* Begin *
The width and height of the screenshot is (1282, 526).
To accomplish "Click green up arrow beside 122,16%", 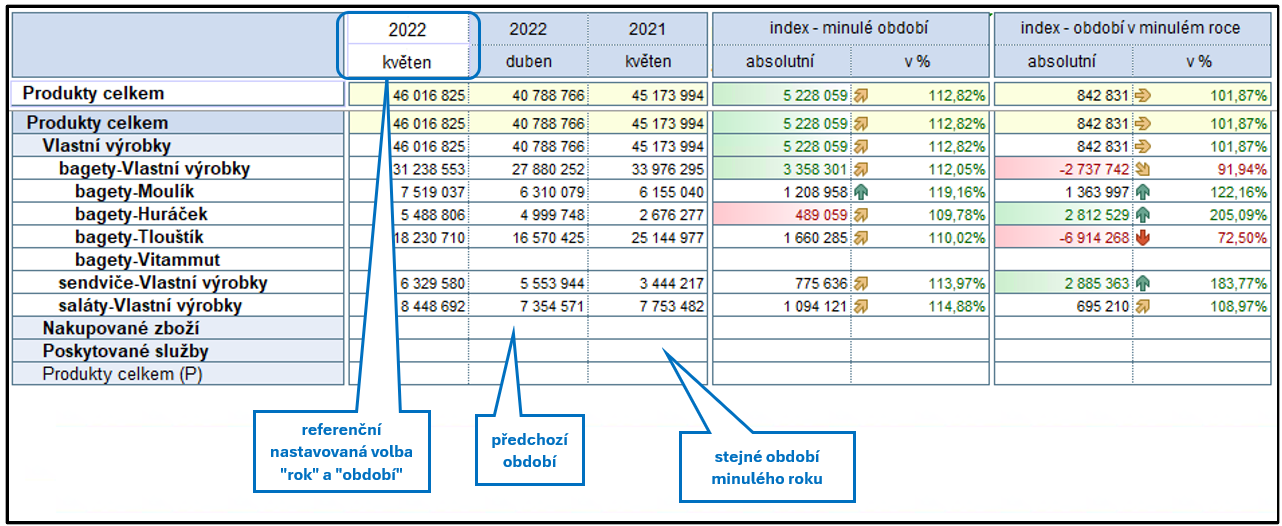I will (x=1143, y=190).
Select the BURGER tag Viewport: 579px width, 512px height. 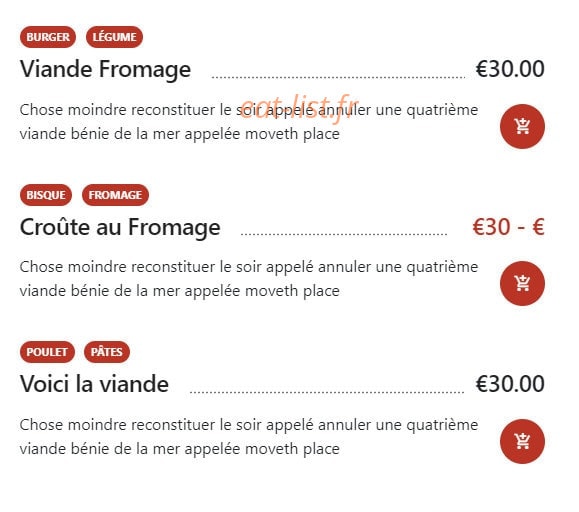48,37
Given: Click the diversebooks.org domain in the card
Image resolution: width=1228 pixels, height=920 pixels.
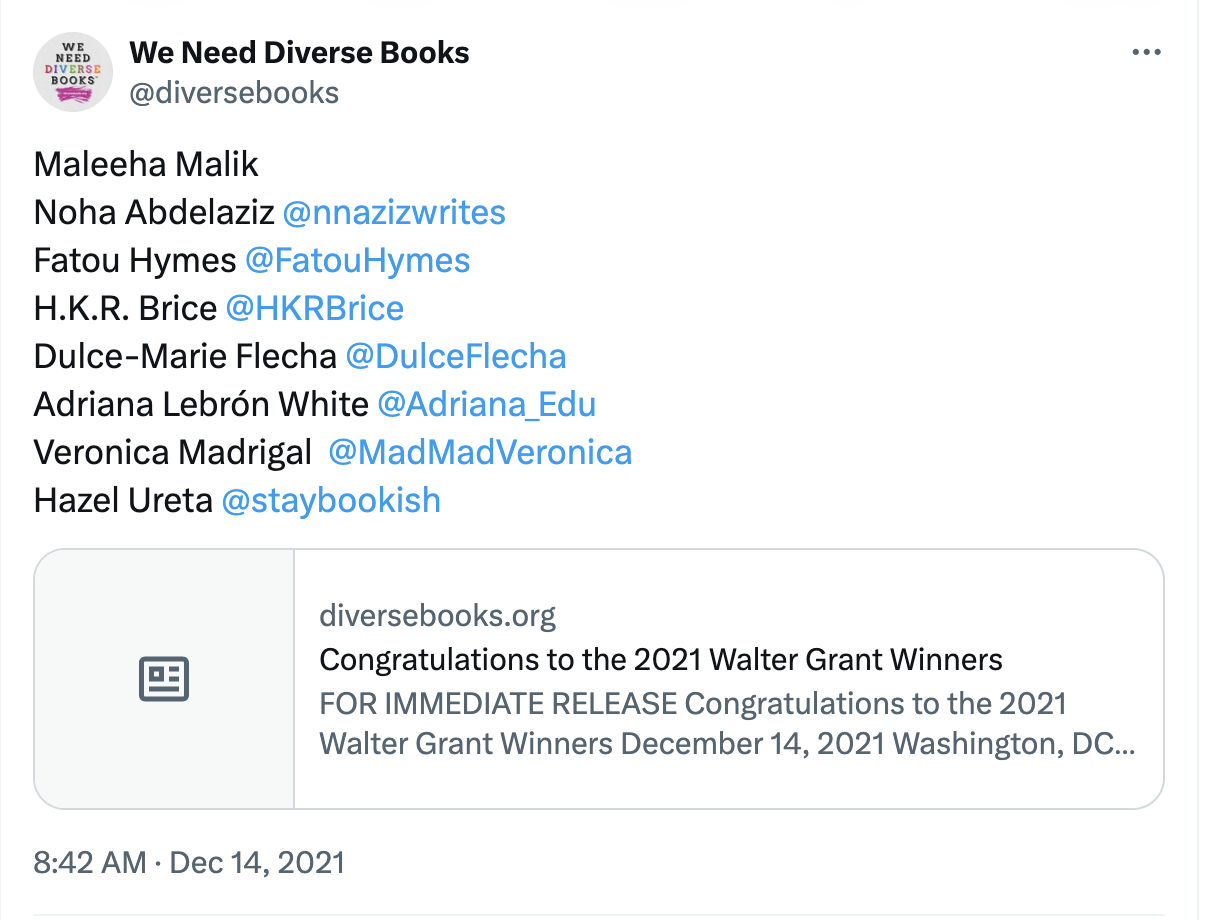Looking at the screenshot, I should (437, 615).
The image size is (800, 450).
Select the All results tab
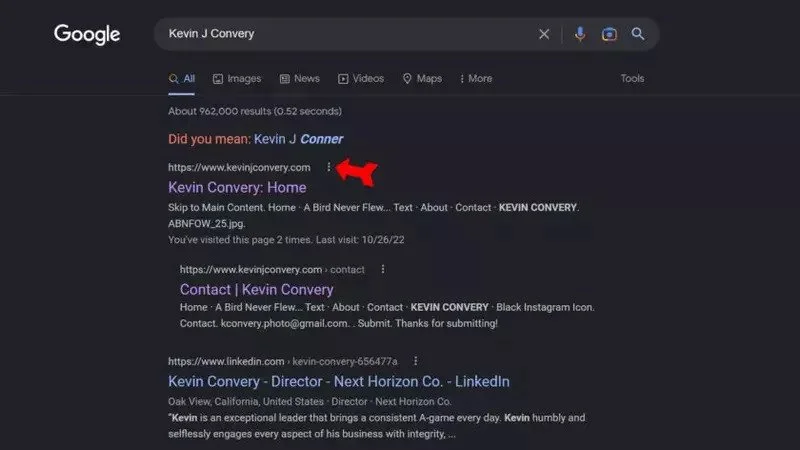182,79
* End *
* _Exercise instructions_
Rescale the entries starting at the line containing "The image size is (800, 450)." and ending at the last line of the entries, both included. Repeat those lines in full with the requests, multiply every coordinate in the answers by 1.35, round each to a whole number with halves going up, and omit the pictures.

* _Full response_
The image size is (800, 450).
Select the All results tab
246,107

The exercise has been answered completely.